# [Requirement]
Write out every entry below word for word, leaving out the pictures.

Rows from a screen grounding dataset
════════════════════

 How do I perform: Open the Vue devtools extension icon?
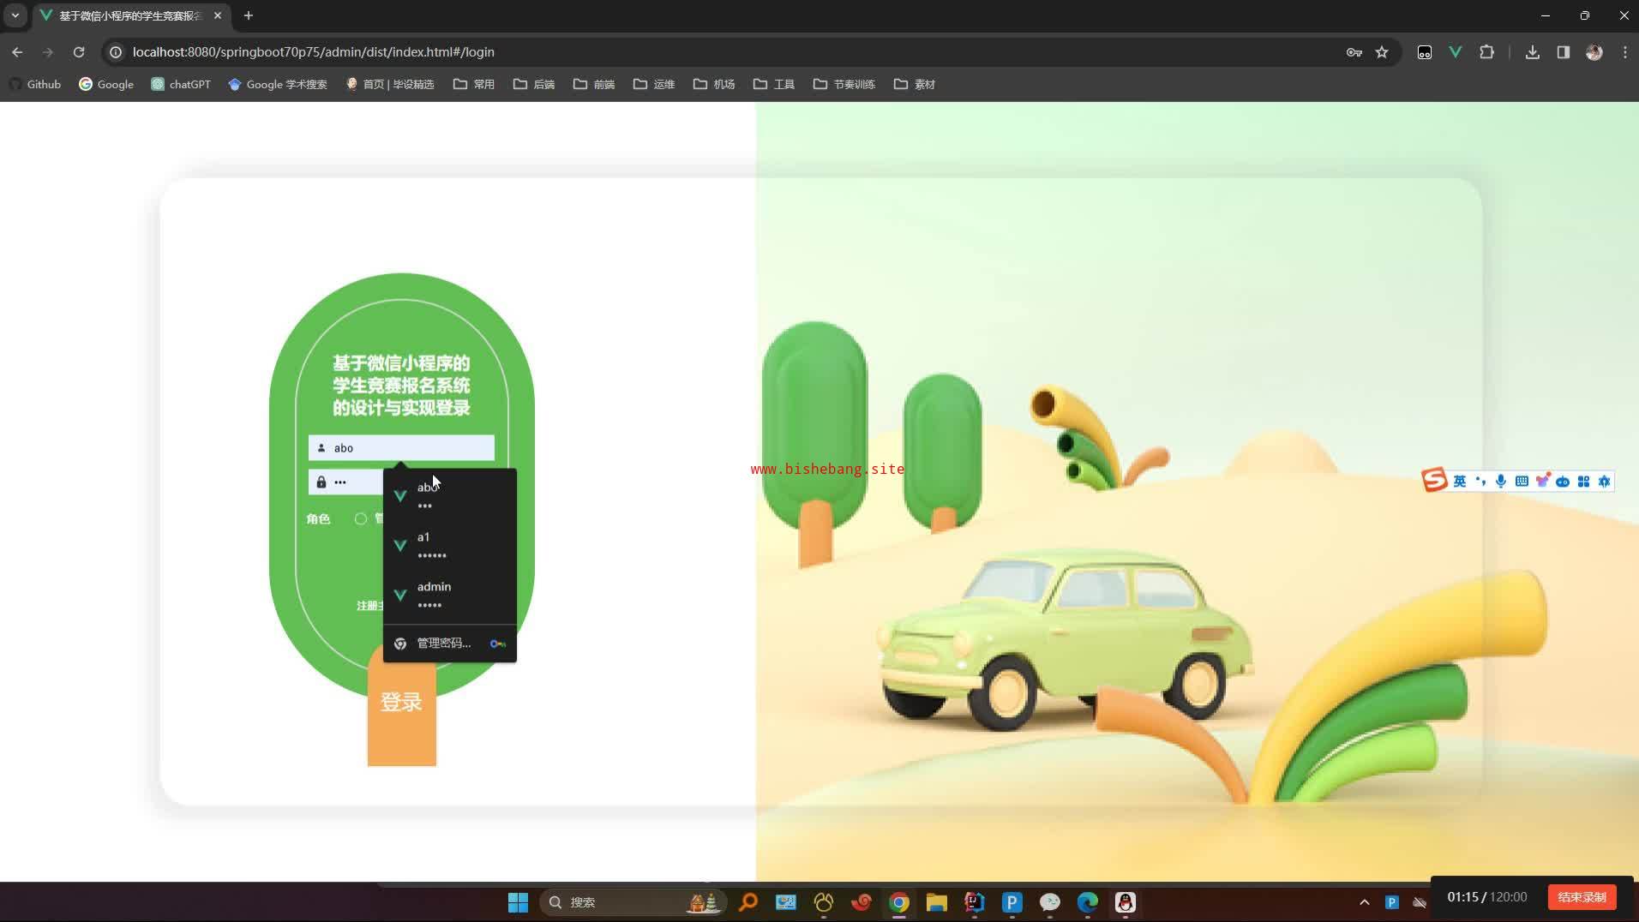coord(1455,52)
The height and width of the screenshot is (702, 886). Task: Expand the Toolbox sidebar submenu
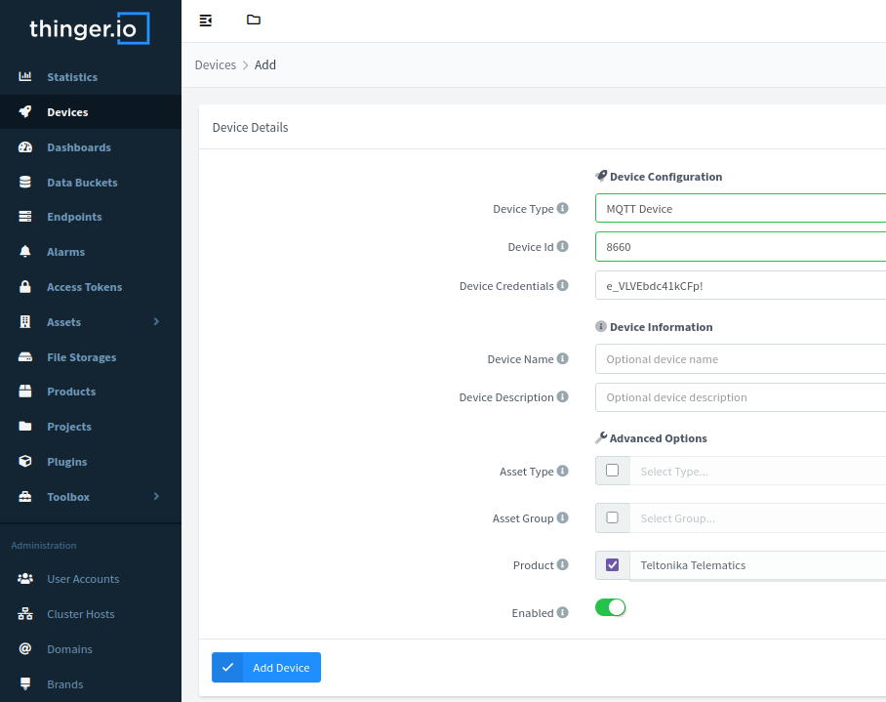pyautogui.click(x=155, y=497)
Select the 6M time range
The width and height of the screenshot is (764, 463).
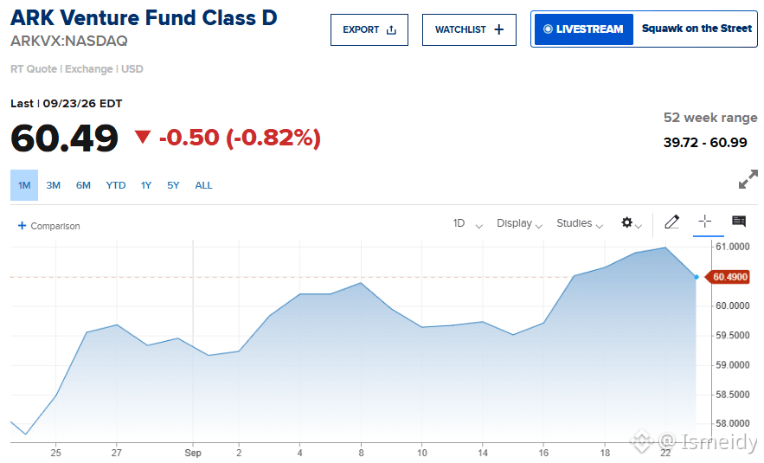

════════════════════

# [Response]
 How do I perform: Open the Vue devtools extension icon?
coord(1455,52)
The height and width of the screenshot is (702, 886). Task: Expand the Toolbox sidebar submenu
pyautogui.click(x=155, y=497)
Select the 6M time range
The width and height of the screenshot is (764, 463).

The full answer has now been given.